* PROBLEM TO SOLVE *
Keep only the lines from the start of the data through the line containing "Given: Open the caTools package link", and output them exactly.
==== THE DATA
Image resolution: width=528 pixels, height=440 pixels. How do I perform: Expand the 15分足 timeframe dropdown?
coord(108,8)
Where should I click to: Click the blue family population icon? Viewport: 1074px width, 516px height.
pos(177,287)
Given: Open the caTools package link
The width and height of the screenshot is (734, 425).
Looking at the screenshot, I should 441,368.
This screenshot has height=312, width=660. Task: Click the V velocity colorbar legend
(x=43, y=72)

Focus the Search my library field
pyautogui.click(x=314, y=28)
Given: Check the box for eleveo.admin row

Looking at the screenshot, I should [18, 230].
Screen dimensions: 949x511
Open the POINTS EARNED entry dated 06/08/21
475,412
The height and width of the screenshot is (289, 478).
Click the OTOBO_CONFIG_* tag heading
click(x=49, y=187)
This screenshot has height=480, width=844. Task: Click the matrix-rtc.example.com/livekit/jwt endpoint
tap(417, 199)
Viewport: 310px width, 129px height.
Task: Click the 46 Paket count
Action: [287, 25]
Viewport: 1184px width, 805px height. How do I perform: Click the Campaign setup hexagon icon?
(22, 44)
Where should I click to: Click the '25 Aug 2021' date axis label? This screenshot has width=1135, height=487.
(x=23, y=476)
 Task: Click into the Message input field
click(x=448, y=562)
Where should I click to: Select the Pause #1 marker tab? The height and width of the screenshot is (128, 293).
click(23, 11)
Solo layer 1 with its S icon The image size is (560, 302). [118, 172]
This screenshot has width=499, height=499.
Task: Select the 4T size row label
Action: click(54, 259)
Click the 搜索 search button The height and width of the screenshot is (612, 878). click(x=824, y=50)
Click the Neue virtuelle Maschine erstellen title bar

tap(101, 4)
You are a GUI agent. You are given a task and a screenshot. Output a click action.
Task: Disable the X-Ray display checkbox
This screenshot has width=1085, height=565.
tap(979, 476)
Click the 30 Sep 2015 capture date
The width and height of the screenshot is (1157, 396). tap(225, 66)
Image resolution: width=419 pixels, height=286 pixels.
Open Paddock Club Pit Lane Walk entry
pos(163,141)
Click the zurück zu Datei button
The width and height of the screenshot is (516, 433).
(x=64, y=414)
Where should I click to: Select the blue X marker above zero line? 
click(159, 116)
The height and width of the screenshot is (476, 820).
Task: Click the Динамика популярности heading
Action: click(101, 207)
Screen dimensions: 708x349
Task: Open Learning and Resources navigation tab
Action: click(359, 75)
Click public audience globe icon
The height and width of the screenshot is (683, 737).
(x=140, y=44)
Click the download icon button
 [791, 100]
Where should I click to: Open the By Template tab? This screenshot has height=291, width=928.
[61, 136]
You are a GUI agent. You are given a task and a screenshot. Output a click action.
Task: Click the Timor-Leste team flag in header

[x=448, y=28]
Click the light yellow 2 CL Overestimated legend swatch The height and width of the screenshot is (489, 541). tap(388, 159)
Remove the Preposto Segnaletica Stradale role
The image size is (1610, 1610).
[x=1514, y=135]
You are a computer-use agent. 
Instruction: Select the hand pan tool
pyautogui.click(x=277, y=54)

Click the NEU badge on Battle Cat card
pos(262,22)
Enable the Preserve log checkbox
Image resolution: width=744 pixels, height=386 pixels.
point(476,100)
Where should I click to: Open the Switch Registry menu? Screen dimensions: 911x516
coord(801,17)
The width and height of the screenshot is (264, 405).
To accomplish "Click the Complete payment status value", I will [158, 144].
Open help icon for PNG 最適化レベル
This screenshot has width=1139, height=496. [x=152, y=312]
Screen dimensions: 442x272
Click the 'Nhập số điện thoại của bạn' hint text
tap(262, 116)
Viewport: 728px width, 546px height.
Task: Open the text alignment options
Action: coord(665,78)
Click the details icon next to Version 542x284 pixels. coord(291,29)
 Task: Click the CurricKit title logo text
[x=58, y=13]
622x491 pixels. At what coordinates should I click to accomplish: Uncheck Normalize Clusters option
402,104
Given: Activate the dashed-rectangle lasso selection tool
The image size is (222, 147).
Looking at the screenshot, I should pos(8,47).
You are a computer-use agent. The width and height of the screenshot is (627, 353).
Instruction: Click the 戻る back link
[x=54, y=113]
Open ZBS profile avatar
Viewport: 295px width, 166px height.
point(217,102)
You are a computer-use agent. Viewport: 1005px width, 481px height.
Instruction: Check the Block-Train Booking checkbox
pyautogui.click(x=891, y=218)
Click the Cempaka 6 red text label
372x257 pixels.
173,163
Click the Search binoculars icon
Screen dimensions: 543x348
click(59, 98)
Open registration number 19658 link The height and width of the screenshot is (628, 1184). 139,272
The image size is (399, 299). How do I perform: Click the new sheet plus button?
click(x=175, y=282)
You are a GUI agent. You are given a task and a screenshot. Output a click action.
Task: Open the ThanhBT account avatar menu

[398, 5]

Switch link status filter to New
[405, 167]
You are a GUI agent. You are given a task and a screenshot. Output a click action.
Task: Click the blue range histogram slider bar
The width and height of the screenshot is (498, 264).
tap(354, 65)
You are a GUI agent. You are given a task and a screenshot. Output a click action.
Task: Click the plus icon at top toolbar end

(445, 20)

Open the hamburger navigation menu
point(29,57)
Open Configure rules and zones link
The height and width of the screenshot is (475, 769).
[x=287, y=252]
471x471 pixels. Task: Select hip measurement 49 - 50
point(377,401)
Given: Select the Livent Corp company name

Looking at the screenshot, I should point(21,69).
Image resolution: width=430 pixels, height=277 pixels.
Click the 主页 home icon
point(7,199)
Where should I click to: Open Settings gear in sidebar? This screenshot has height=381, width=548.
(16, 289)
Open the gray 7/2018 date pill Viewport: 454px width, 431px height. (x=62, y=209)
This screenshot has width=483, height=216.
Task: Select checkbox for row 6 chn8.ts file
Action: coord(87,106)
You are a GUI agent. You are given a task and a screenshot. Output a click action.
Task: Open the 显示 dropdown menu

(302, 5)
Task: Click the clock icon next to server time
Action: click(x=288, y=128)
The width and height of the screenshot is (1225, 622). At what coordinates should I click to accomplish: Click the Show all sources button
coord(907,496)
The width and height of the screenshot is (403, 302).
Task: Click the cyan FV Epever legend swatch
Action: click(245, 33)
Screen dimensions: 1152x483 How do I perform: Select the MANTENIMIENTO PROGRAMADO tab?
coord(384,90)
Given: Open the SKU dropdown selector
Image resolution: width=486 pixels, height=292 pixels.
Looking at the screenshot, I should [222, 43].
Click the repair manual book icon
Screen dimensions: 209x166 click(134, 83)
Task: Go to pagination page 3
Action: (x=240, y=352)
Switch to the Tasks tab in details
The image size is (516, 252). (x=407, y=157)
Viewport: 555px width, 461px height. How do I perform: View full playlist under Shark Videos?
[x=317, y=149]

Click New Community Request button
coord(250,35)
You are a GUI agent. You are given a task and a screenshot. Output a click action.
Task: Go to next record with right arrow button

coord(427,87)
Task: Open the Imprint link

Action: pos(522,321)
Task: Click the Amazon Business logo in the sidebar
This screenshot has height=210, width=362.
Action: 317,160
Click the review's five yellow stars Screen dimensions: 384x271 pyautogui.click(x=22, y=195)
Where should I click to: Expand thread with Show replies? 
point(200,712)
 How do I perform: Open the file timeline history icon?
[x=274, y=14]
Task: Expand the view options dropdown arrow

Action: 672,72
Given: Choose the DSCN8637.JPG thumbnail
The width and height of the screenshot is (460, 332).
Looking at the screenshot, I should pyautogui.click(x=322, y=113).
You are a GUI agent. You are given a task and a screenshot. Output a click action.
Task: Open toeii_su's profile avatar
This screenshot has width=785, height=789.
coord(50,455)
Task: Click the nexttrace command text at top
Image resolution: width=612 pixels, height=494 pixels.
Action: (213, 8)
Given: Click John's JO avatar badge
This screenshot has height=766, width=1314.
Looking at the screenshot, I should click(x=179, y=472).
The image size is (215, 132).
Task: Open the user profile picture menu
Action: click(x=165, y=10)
========
* ANSWER SPACE *
Image resolution: width=528 pixels, height=440 pixels. How do I perform: Expand the 15分足 timeframe dropdown?
coord(108,8)
Where should I click to: Click the blue family population icon? Viewport: 1074px width, 516px height.
pos(177,287)
Given: Open the caTools package link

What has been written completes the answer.